Roubaix | Saint-Rémy-de-Provence, La Piscine | Musée Estrine
dal 7 Ottobre 2023 al 7 Gennaio 2024

The exhibition

Avec le soutien exceptionnel de la famille de l’artiste, du 7 octobre 2023 au 7 janvier 2024 La Piscine - Musée d'art et d'industrie André Diligent de Roubaix - et le Musée Estrine de Saint-Rémy-de-Provence s’associent pour consacrer une exposition à Georges Arditi (1914-2012).
Peintre d’origine grécoespagnole, né à Marseille dans une famille juive, formé à l’École nationale supérieure des arts décoratifs dans l’atelier de Legueult, régulièrement exposé au Salon d’Automne à partir de 1945, Arditi est un artiste prolixe, représentant de cette dernière Ecole de Paris qui oscilla, dans les années cinquante, entre figuration et abstraction. Malgré une rétrospective au musée de la Poste en 1990, il demeure peu connu.

À La Piscine, où Georges Arditi est présent avec une nature morte, une petite gouache, et un virtuose portrait des deux premiers enfants du peintre offert en 2023 par Catherine Arditi, l’exposition se concentre sur les deux premières périodes de création de l’artiste et son cheminement au sein de la figuration et du réalisme.
À Saint-Rémy, l’accent sera mis sur les paysages spectaculaires inspirés par les effets de lumière et de couleur autour du Mont Ventoux, insistant sur la production abstraite des années 1958 à 1973.

En savoir plus

The catalogue

Georges Arditi (1914-2012) est injustement méconnu. Avec le soutien de sa famille, La Piscine à Roubaix et le Musée Estrine à Saint-Rémy-de-Provence se sont réunis pour présenter, en deux étapes, une véritable rétrospective de ce peintre singulier qui n’avait pas fait l’objet d’une présentation aussi complète depuis plus de trente ans.

Formé chez Legueult et Cassandre, Arditi fait pleinement partie de la génération qu’a bouleversée l’exposition des « peintres de la réalité » français du XVIIe siècle, en 1934, à l’Orangerie des Tuileries. Proche dans un premier temps de l’esthétique du groupe des Forces Nouvelles, il ambitionne rapidement un langage autonome dans de grandes compositions empreintes de mystère et d’élégance. La figure de l’artiste, face au spectateur, y organise un univers très singulier dont le temps suspendu doit assurément aux drames qui impriment l’expérience personnelle du jeune juif traqué, spolié et endeuillé. Il est alors tout à la fois Oiseleur taciturne et stupéfait, enfant des frères Le Nain ou créateur surpris à la marge d’une Réunion à la robe rouge qui semble l’ignorer.
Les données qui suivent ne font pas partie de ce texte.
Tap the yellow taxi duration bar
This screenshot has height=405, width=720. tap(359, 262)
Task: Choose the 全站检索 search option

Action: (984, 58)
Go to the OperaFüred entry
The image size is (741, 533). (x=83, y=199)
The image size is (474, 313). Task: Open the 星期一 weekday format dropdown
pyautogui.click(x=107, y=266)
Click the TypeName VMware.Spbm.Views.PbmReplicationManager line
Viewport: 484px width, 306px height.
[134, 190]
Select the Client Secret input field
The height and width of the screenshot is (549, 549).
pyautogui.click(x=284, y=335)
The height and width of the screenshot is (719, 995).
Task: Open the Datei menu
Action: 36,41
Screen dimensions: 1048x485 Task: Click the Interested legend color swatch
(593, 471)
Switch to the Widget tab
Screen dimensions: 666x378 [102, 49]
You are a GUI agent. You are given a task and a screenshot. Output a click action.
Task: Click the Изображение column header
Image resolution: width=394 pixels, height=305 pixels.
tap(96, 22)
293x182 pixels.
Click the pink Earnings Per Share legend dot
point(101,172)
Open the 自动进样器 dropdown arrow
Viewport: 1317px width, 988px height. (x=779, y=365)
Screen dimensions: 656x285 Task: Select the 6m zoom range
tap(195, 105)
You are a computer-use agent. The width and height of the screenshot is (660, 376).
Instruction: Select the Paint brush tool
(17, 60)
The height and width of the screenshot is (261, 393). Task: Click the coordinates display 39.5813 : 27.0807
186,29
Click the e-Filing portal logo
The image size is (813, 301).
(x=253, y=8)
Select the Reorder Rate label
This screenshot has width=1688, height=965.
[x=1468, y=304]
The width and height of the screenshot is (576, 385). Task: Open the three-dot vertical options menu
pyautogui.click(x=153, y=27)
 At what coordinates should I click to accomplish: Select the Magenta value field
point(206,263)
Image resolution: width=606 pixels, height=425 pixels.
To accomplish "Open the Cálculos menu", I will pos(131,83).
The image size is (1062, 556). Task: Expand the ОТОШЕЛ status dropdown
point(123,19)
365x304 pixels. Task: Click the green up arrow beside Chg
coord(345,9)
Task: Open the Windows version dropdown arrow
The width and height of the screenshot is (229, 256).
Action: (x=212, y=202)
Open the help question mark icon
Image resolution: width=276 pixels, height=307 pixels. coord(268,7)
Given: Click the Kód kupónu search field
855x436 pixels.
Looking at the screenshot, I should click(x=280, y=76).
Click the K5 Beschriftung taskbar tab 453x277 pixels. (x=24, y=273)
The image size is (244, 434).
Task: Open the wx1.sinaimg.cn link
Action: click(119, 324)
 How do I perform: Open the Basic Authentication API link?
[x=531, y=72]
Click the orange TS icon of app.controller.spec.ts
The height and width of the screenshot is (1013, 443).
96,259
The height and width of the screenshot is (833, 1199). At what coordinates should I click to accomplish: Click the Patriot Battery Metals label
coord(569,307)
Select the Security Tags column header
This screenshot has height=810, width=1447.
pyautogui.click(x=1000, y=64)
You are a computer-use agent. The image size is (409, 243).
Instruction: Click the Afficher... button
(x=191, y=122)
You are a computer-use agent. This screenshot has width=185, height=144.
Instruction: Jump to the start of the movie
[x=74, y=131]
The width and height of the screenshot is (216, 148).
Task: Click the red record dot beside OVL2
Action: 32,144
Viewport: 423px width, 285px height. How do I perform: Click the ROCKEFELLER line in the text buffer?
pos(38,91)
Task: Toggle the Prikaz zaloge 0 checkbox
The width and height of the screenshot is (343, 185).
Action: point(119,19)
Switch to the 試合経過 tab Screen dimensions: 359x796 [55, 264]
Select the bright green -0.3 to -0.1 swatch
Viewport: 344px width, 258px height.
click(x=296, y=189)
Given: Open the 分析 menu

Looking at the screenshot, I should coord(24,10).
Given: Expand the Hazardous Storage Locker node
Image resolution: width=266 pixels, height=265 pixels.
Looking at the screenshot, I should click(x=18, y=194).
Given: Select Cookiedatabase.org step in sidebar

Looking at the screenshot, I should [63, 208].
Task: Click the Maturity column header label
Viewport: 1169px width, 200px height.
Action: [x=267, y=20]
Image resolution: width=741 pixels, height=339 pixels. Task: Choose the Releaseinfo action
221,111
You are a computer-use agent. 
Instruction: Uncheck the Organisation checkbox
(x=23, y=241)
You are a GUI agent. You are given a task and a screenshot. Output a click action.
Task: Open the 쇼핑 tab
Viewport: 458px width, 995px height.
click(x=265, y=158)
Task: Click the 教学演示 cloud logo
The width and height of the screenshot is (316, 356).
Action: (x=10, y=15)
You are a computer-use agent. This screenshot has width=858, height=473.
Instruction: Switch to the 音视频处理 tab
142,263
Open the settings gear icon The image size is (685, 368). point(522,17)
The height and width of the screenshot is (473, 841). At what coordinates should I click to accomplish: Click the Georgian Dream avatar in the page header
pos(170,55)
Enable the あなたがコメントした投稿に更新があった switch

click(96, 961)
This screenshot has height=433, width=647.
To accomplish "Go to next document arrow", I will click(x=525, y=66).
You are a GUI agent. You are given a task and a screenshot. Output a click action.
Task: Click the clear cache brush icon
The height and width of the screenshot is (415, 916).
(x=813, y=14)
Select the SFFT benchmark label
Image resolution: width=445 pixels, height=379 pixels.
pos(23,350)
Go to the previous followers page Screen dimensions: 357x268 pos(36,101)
Une seconde période, dans le sillage des « peintres de tradition française » révélés durant l’Occupation, inscrit Arditi, à sa manière, sur la scène de la seconde École de Paris qui traque la lumière et recompose une vérité – vue d’ateliers, paysages urbains – passée au filtre d’un caléidoscope riche d’émotions. Dans cette séquence, les enfants de l’artiste s’affirment comme une infinie source d’inspiration sans que jamais le peintre ne cède aux facilités et à la mièvrerie du genre.

À la fin des années cinquante, la découverte du Ventoux marque une évolution radicale aux marges mouvantes de l’abstraction.

Les paysages plein cadre qu’Arditi lui consacre tissent une longue et riche suite qui n’est pas sans rappeler, dans le principe et l’obsession, l’épuisement du motif des meules ou des cathédrales de Rouen de Monet. Ces variations de formes enchevêtrées résonnent comme un véritable testament esthétique avant que l’histoire de l’art, oublieuse et injuste, ne referme les portes d’un douloureux purgatoire que cette exposition souhaite aujourd’hui enrayer.

Plus qu’un catalogue d’exposition, cet ouvrage, riche d’oeuvres souvent inédites et de contributions éclairées, est appelé à faire référence et permet enfin de remettre Georges Arditi dans cette lumière qui n’eût jamais dû lui manquer. Un événement, assurément.